I Tested AWS DevOps Agent—Here’s What Happened When I Broke My EC2 Instance

Question

I Tested AWS DevOps Agent—Here’s What Happened When I Broke My EC2 Instance

calendar_todayMar 22 • schedule3 min read

How well does AI-powered incident response actually work? I decided to find out by deliberately stress-testing an EC2 instance and letting AWS DevOps Agent investigate — with zero hints from me.

What is AWS DevOps Agent?

AWS DevOps Agent (currently in public preview) is Amazon's autonomous AI agent for incident response. It connects to CloudWatch, logs, code repos, and third-party observability tools, then correlates data across all of them to find root causes — like an always-on, AI-powered on-call engineer.

During preview, it's free with limits: 20 investigation hours/month, up to 10 Agent Spaces, us-east-1 only.

Setting Up

Setup involves creating an Agent Space — a logical boundary that defines what the agent can access.

I configured the basics: connected my AWS account, enabled the web app, and left optional integrations (Datadog, Slack, GitHub, MCP Servers) empty to test out-of-box capabilities.

The agent also supports Skills (custom runbooks) and Prevention (weekly analysis of past incidents for proactive recommendations). I left Skills empty and enabled Prevention.

Creating Chaos

I launched a t2.medium EC2 instance ("demo") and connected via SSM Session Manager. Then I ran the stress utility to spike CPU:

# Maximum chaos first
stress --cpu 2 --timeout 300

# Then single CPU worker
stress --cpu 1 --timeout 300

A t2.medium has 2 vCPUs with 20% baseline performance. Running stress would push it well above baseline, burn CPU credits, and create a clear spike in CloudWatch.

The Investigation

I ran two investigations. The first was broad: "Investigate high CPU utilization across my compute resources." The second was targeted: "High CPU Usage on one of the EC2 Instances in us-east-1" with the exact incident timestamp.

The agent immediately identified the instance, noted it launched just ~15 minutes before the incident, and began gathering metrics in parallel.

What the Agent Found

The agent generated detailed CPU charts showing the escalation: average CPU rose from 2.8% → 28.3% → 58.5% across three 5-minute windows.

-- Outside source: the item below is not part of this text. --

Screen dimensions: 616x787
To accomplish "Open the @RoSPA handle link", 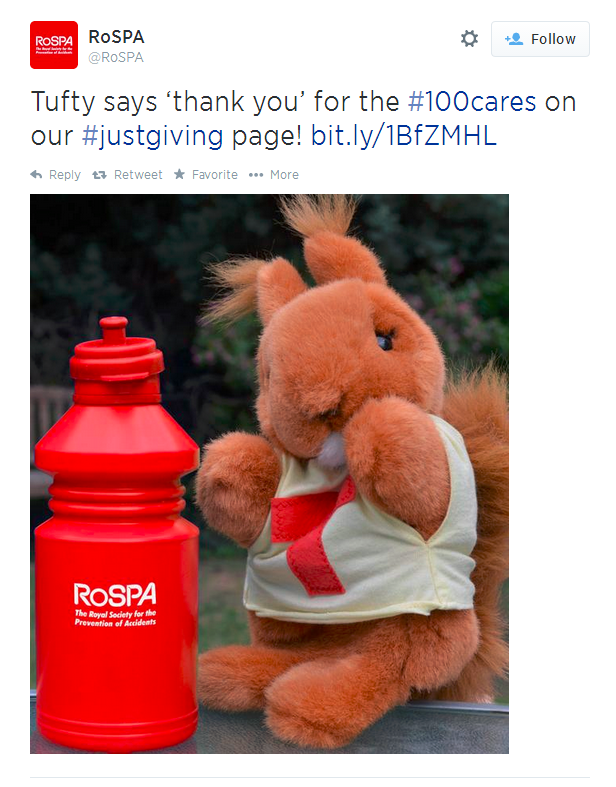I will pos(116,58).
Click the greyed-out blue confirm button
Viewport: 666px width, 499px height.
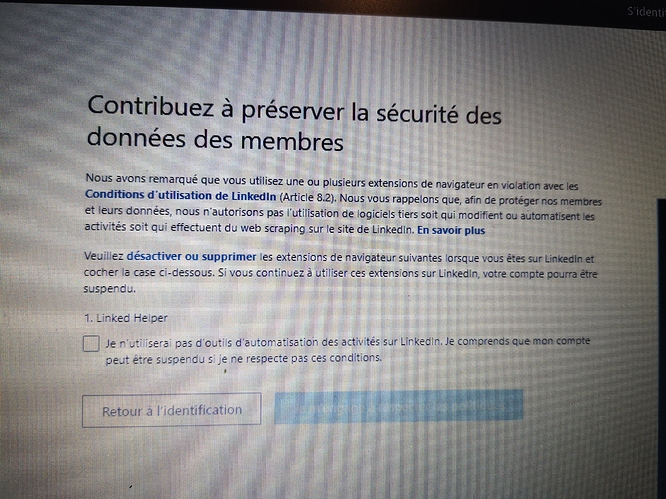tap(398, 406)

Maximum hit 100% at 14:05, confirming full vCPU saturation.

It also tracked CPU credit burn rate — peaking at 5.83 credits per 5-minute window, roughly 2.9x the earn rate.

But the agent didn't stop at CPU. It simultaneously analyzed:

Network I/O — heavy 75MB ingress during bootstrap, dropping before CPU spike → not network-driven
EBS Disk I/O — boot activity settling before CPU spike → disk I/O was a result, not a cause
Status checks — all passing, no hardware failures
CWAgent metrics — none found, flagging a visibility gap

The Mitigation Plan — This Is Where It Got Interesting

The Mitigation plan tab said: "No mitigation action can be identified."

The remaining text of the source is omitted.